Copy every line of the data below verbatim, omitting the pictures.
□ □ □ □ □
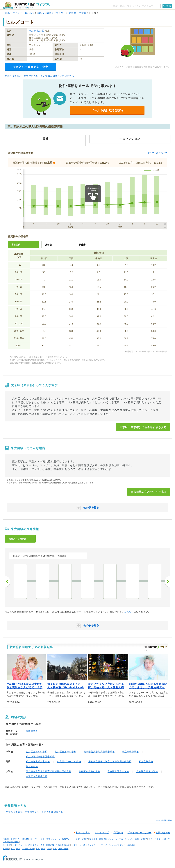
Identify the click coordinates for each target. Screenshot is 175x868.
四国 (49, 849)
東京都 (72, 13)
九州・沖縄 (63, 849)
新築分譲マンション (108, 839)
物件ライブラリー (91, 845)
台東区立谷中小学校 (89, 771)
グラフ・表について (157, 153)
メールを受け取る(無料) (107, 110)
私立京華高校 (146, 762)
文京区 (83, 13)
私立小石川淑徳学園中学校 (40, 756)
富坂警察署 (32, 731)
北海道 (6, 849)
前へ (7, 582)
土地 (164, 839)
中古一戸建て (154, 839)
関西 (43, 849)
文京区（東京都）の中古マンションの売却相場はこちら (36, 812)
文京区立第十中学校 (65, 751)
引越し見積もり (63, 845)
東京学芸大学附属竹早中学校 (99, 751)
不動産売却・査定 (36, 845)
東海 (38, 849)
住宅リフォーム (20, 845)
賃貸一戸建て (82, 839)
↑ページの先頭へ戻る (162, 820)
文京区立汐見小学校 (118, 771)
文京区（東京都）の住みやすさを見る (143, 427)
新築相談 (50, 845)
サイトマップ (102, 833)
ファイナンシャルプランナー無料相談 (118, 845)
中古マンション (126, 839)
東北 (13, 849)
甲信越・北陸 (28, 849)
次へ (167, 582)
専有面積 (16, 245)
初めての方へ (83, 833)
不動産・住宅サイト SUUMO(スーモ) (20, 839)
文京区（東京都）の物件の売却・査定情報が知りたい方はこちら (39, 76)
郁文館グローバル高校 (69, 762)
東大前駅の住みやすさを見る (149, 492)
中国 (55, 849)
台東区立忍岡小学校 (37, 776)
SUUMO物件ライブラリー (52, 13)
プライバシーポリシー (139, 833)
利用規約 (118, 833)
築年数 (49, 245)
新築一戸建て (141, 839)
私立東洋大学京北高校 (38, 762)
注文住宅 (7, 845)
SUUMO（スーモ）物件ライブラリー (28, 5)
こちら (128, 612)
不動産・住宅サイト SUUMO (19, 13)
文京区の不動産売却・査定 (30, 67)
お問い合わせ (163, 833)
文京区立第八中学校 (37, 751)
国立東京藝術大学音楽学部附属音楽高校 (110, 762)
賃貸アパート (68, 839)
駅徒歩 (82, 245)
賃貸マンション (53, 839)
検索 (169, 6)
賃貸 (42, 839)
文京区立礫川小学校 (147, 771)
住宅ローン (77, 845)
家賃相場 (93, 839)
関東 (19, 849)
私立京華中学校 (130, 751)
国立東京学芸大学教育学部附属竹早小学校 (49, 771)
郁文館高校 (32, 767)
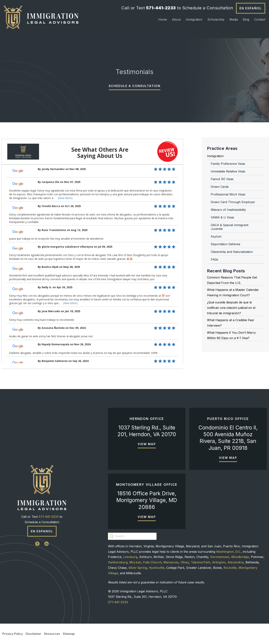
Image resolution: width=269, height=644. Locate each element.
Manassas (171, 562)
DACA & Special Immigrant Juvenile (230, 227)
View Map (147, 444)
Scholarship (216, 19)
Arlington (219, 562)
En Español (251, 8)
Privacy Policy (12, 634)
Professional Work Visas (228, 194)
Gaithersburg (118, 562)
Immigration (194, 19)
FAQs (215, 259)
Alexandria (236, 562)
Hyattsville (157, 568)
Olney (185, 562)
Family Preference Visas (228, 164)
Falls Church (152, 562)
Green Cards (220, 186)
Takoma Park (200, 562)
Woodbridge (240, 557)
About (176, 19)
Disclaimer (33, 634)
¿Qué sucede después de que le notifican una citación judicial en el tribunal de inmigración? (231, 308)
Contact (260, 19)
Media (234, 19)
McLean (135, 562)
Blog (246, 19)
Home (162, 19)
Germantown (220, 557)
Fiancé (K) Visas (222, 179)
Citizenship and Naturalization (232, 252)
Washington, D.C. (229, 552)
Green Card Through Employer (233, 202)
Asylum (216, 236)
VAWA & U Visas (222, 217)
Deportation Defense (226, 244)
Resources (52, 634)
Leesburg (130, 557)
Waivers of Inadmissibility (228, 210)
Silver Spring (138, 568)
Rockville (230, 568)
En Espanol (42, 531)
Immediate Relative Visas (228, 171)
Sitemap (69, 634)
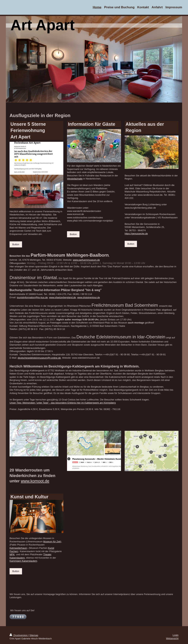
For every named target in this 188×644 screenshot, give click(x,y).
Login (176, 635)
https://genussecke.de (136, 234)
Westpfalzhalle (75, 178)
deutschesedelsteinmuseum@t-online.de (39, 358)
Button (16, 244)
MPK (12, 554)
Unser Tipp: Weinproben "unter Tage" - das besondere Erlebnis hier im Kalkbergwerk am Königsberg (63, 402)
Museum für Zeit (52, 542)
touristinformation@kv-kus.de (32, 297)
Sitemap (34, 635)
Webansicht (172, 638)
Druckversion (19, 635)
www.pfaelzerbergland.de (63, 297)
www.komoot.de (35, 481)
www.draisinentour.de (89, 297)
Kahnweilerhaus (18, 548)
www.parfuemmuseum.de (86, 260)
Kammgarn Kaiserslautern (23, 561)
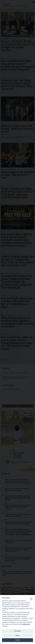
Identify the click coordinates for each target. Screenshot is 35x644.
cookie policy (26, 624)
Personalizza (17, 631)
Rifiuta (18, 636)
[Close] (31, 599)
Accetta (18, 640)
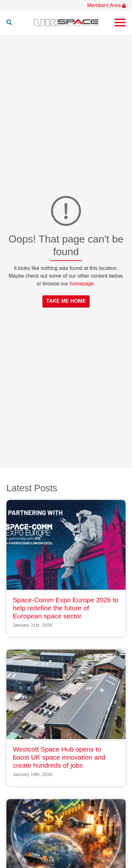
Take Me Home (66, 301)
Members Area (106, 5)
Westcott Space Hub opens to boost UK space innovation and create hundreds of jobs (59, 757)
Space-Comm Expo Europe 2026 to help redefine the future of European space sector (65, 608)
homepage (82, 284)
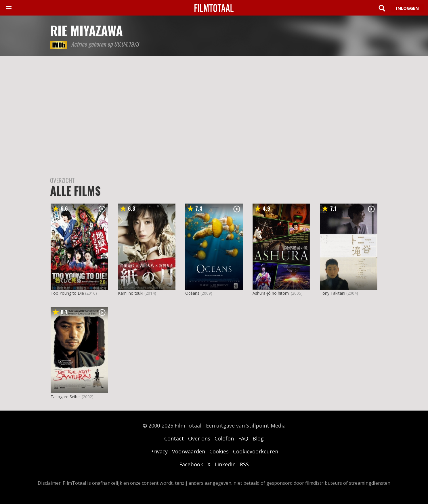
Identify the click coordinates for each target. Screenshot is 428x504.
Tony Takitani (333, 293)
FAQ (243, 438)
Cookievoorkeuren (255, 451)
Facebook (191, 464)
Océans (192, 293)
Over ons (199, 438)
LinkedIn (225, 464)
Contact (174, 438)
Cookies (219, 451)
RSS (244, 464)
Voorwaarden (188, 451)
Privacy (159, 451)
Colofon (224, 438)
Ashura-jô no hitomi (271, 293)
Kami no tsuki (131, 293)
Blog (258, 438)
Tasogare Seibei (66, 396)
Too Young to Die (67, 293)
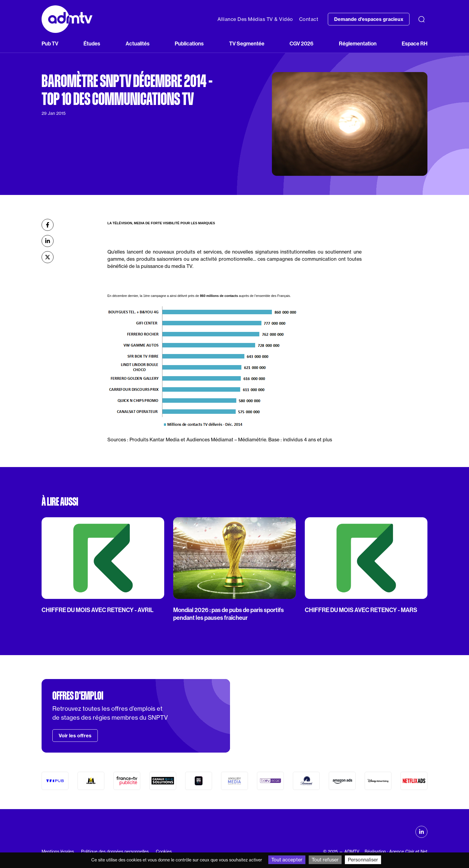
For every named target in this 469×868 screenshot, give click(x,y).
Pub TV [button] (50, 43)
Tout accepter (287, 860)
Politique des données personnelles (115, 851)
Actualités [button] (138, 43)
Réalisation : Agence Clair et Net (396, 851)
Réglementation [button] (358, 43)
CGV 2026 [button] (301, 43)
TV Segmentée (247, 43)
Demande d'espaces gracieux (369, 19)
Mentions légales (58, 851)
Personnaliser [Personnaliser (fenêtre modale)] (363, 860)
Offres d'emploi (78, 696)
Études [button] (92, 43)
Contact (309, 19)
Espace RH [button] (414, 43)
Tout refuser (325, 860)
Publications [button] (189, 43)
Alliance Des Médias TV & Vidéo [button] (255, 19)
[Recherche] (421, 19)
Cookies (164, 851)
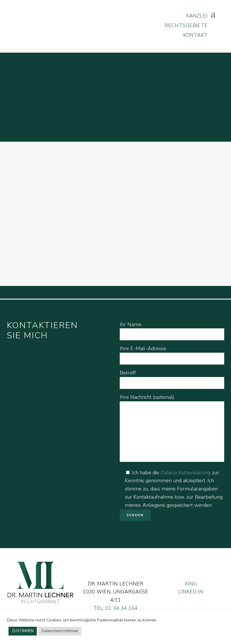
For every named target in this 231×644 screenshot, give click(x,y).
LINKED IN (191, 592)
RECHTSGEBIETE (185, 25)
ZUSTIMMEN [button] (23, 631)
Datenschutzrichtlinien (60, 631)
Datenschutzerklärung (185, 473)
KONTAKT (195, 35)
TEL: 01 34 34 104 (116, 608)
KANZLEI (196, 16)
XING (191, 584)
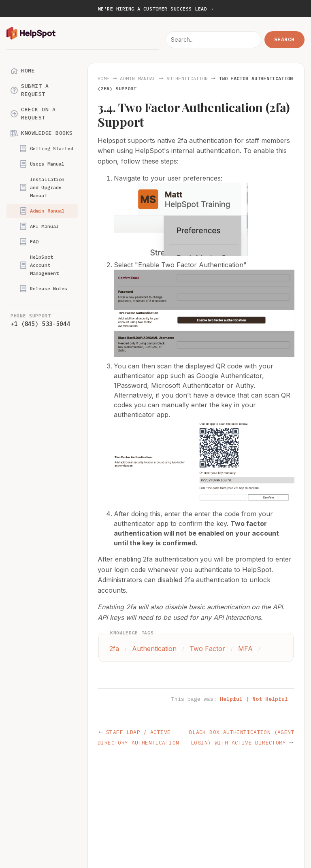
□ □ □ □ □
*Expected answer*:
Identify the click coordinates for each target. Screenshot is 175x868.
四国 (49, 849)
東京都 (72, 13)
九州・沖縄 (63, 849)
新築分譲マンション (108, 839)
物件ライブラリー (91, 845)
台東区立谷中小学校 (89, 771)
グラフ・表について (157, 153)
メールを受け取る(無料) (107, 110)
私立京華高校 (146, 762)
文京区 (83, 13)
私立小石川淑徳学園中学校 (40, 756)
富坂警察署 (32, 731)
北海道 (6, 849)
前へ (7, 582)
土地 (164, 839)
中古一戸建て (154, 839)
関西 (43, 849)
文京区（東京都）の中古マンションの売却相場はこちら (36, 812)
文京区立第十中学校 (65, 751)
引越し見積もり (63, 845)
東京学芸大学附属竹早中学校 (99, 751)
不動産売却・査定 (36, 845)
東海 (38, 849)
住宅リフォーム (20, 845)
賃貸一戸建て (82, 839)
↑ページの先頭へ戻る (162, 820)
文京区立汐見小学校 (118, 771)
文京区（東京都）の住みやすさを見る (143, 427)
新築相談 (50, 845)
サイトマップ (102, 833)
ファイナンシャルプランナー無料相談 (118, 845)
中古マンション (126, 839)
東北 (13, 849)
甲信越・北陸 (28, 849)
次へ (167, 582)
専有面積 (16, 245)
初めての方へ (83, 833)
不動産・住宅サイト SUUMO(スーモ) (20, 839)
文京区（東京都）の物件の売却・査定情報が知りたい方はこちら (39, 76)
郁文館グローバル高校 (69, 762)
東大前駅の住みやすさを見る (149, 492)
中国 (55, 849)
台東区立忍岡小学校 (37, 776)
SUUMO物件ライブラリー (52, 13)
プライバシーポリシー (139, 833)
利用規約 (118, 833)
築年数 (49, 245)
新築一戸建て (141, 839)
私立東洋大学京北高校 (38, 762)
注文住宅 (7, 845)
SUUMO（スーモ）物件ライブラリー (28, 5)
こちら (128, 612)
不動産・住宅サイト SUUMO (19, 13)
文京区の不動産売却・査定 (30, 67)
お問い合わせ (163, 833)
文京区立第八中学校 (37, 751)
国立東京藝術大学音楽学部附属音楽高校 (110, 762)
賃貸アパート (68, 839)
駅徒歩 (82, 245)
賃貸マンション (53, 839)
検索 (169, 6)
賃貸 (42, 839)
文京区立礫川小学校 (147, 771)
住宅ローン (77, 845)
家賃相場 (93, 839)
関東 (19, 849)
私立京華中学校 (130, 751)
国立東京学芸大学教育学部附属竹早小学校 (49, 771)
郁文館高校 (32, 767)
Image resolution: width=269, height=644. Locate each element.
Manassas (171, 562)
DACA & Special Immigrant Juvenile (230, 227)
View Map (147, 444)
Scholarship (216, 19)
Arlington (219, 562)
En Español (251, 8)
Privacy Policy (12, 634)
Professional Work Visas (228, 194)
Gaithersburg (118, 562)
Immigration (194, 19)
FAQs (215, 259)
Alexandria (236, 562)
Hyattsville (157, 568)
Olney (185, 562)
Family Preference Visas (228, 164)
Falls Church (152, 562)
Green Cards (220, 186)
Takoma Park (200, 562)
Woodbridge (240, 557)
About (176, 19)
Disclaimer (33, 634)
¿Qué sucede después de que le notifican una citación judicial en el tribunal de inmigración? (231, 308)
Contact (260, 19)
Media (234, 19)
McLean (135, 562)
Blog (246, 19)
Home (162, 19)
Germantown (220, 557)
Fiancé (K) Visas (222, 179)
Citizenship and Naturalization (232, 252)
Washington, D.C. (229, 552)
Green Card Through Employer (233, 202)
Asylum (216, 236)
VAWA & U Visas (222, 217)
Deportation Defense (226, 244)
Resources (52, 634)
Leesburg (130, 557)
Waivers of Inadmissibility (228, 210)
Silver Spring (138, 568)
Rockville (230, 568)
En Espanol (42, 531)
Immediate Relative Visas (228, 171)
Sitemap (69, 634)
For every named target in this 188×644 screenshot, give click(x,y).
Login (176, 635)
https://genussecke.de (136, 234)
Westpfalzhalle (75, 178)
deutschesedelsteinmuseum@t-online.de (39, 358)
Button (16, 244)
MPK (12, 554)
Unser Tipp: Weinproben "unter Tage" - das besondere Erlebnis hier im Kalkbergwerk am Königsberg (63, 402)
Museum für Zeit (52, 542)
touristinformation@kv-kus.de (32, 297)
Sitemap (34, 635)
Webansicht (172, 638)
Druckversion (19, 635)
www.pfaelzerbergland.de (63, 297)
www.komoot.de (35, 481)
www.draisinentour.de (89, 297)
Kahnweilerhaus (18, 548)
www.parfuemmuseum.de (86, 260)
Kammgarn Kaiserslautern (23, 561)
Identify the click coordinates for each target. Screenshot is 35x644.
cookie policy (26, 624)
Personalizza (17, 631)
Rifiuta (18, 636)
[Close] (31, 599)
Accetta (18, 640)
Take Me Home (66, 301)
Members Area (106, 5)
Westcott Space Hub opens to boost UK space innovation and create hundreds of jobs (59, 757)
Space-Comm Expo Europe 2026 to help redefine the future of European space sector (65, 608)
homepage (82, 284)
Identify the click coordinates for each target. Screenshot is 428x504.
Tony Takitani (333, 293)
FAQ (243, 438)
Cookievoorkeuren (255, 451)
Facebook (191, 464)
Océans (192, 293)
Over ons (199, 438)
LinkedIn (225, 464)
Contact (174, 438)
Cookies (219, 451)
RSS (244, 464)
Voorwaarden (188, 451)
Privacy (159, 451)
Colofon (224, 438)
Ashura-jô no hitomi (271, 293)
Kami no tsuki (131, 293)
Blog (258, 438)
Tasogare Seibei (66, 396)
Too Young to Die (67, 293)
For every named target in this 469×868 screenshot, give click(x,y).
Pub TV [button] (50, 43)
Tout accepter (287, 860)
Politique des données personnelles (115, 851)
Actualités [button] (138, 43)
Réalisation : Agence Clair et Net (396, 851)
Réglementation [button] (358, 43)
CGV 2026 [button] (301, 43)
TV Segmentée (247, 43)
Demande d'espaces gracieux (369, 19)
Mentions légales (58, 851)
Personnaliser [Personnaliser (fenêtre modale)] (363, 860)
Offres d'emploi (78, 696)
Études [button] (92, 43)
Contact (309, 19)
Espace RH [button] (414, 43)
Tout refuser (325, 860)
Publications [button] (189, 43)
Alliance Des Médias TV & Vidéo [button] (255, 19)
[Recherche] (421, 19)
Cookies (164, 851)
For every named target in this 231×644 screenshot, give click(x,y).
LINKED IN (191, 592)
RECHTSGEBIETE (185, 25)
ZUSTIMMEN [button] (23, 631)
Datenschutzrichtlinien (60, 631)
Datenschutzerklärung (185, 473)
KONTAKT (195, 35)
TEL: 01 34 34 104 (116, 608)
KANZLEI (196, 16)
XING (191, 584)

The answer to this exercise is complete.